The Open Window is a collection of collaborative frameworks that explore structured juxtapositions of individual sound works in contexts outside of conventional performance contexts.  We invite submissions that contribute to each of these frameworks.  In addition,  we are happy to consider proposals for additional Open Window Units that enable conference participants to collaborate in the creation of a new musical work.

The current collection of Open Window Units are:

The Musical Singularity (concert works)

The Musical Singularity will focus on works specifically involving organ and electronics. The Memorial Chapel’s organ has MIDI control of registration as well as note events, so preference will be given to works that utilize those capabilities. Recordings and/or scores of works are requested although a proposal and score can suffice. Works roughly ten minutes in duration are preferred.

The Non-Aggressive Music Deterrent (collaborative installation in a public space)

“The non-aggressive music deterrent” is  Jonathan Sterne’s term for the use of muzak to structure the use of public space. Middletown’s own example is an extensive parking garage that is accompanied day and night by light classical music. We have arranged with the owners to replace the normal program during the weekend of the conference. We invite submissions of works, collections of works, or other programs of material to be diffused through this system. Individual projects may be of any duration ranging up to 24 hours.

Rainforest: A Bring Your Own Object Realization (performed installation)

David Tudor’s Rainforest is based on the image of a chorus of loudspeakers, each with its own distinct voice. The speakers are made from found objects activated by audio transducers. (The Rolen Star transducer is traditional, but piezoelectric elements and automobile “bass shakers” can also serve. Transducers can be obtained from online sources such as Amazon or Sparkfun.)

Multiple versions of Rainforest exist. Rainforest IV, the version most often performed, creates an immersive heterophony of many objects sounding uniquely. But Tudor conceived an alternative version where only a few sounds are heard at any one time and those sounds wander between the objects. This latter version will be performed at SEAMUS by each of the contributors to the project as a series of late evening performances. The individual realizations will be recorded and replayed as an ongoing installation throughout the conference.

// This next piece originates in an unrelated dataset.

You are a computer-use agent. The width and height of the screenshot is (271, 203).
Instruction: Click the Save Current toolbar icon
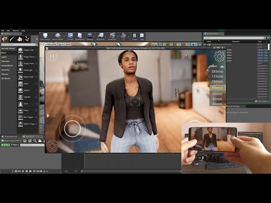tap(45, 36)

Proposals should provide a photograph of the object to contributed and, if possible, an audio recording of a short performance that reveals its musical potential.

For a more detailed description of the piece, consult “David Tudor’s Rainforest: an Evolving Exploration of Resonance” by John Driscoll and Matt Rogalsky in Leonardo Music Journal December 2004, Vol. 14, Pages 25-30.

Rock’s Role (after Ryoanji) (a “group show” of sound works)

Rock’s Role (After Ryoanji) explores the possibilities open to sound works that embrace the leakage and overlap that is an inescapable aspect of sound.

Ryoanji is the title of a series of pieces by John Cage composed as musical transliterations of the famed Zen garden of the same name. In Cage’s understanding, the basic emptiness of the garden intensifies one’s experience of the 15 large stones found within it. In the music, the emptiness of the raked sand is enacted with a slow, irregular pulse and the “stones” are solos for different instruments (bass, trombone, flute, voice, etc) performing glissandi between chance determined microtonal pitches. Rock’s Role (after Ryoanji) observes the same distinction between discrete and continuous elements. Sound works can be submitted as either

“sand” – a long recording that provides a discrete, irregular articulation of time

“rocks” – a collection of individual objets sonores of varied duration and continuous internal structure that can be freely overlapped with other such sounds.

Contributions to the project will be given distinct spatializations within a collection of fifteen loudspeakers arranged in the manner of the stones in the Ryoanji garden. The overlap and sequencing of contributions will be randomly determined within constraints based on each contributions duration, transparency, and overall prominence relative to other contributions.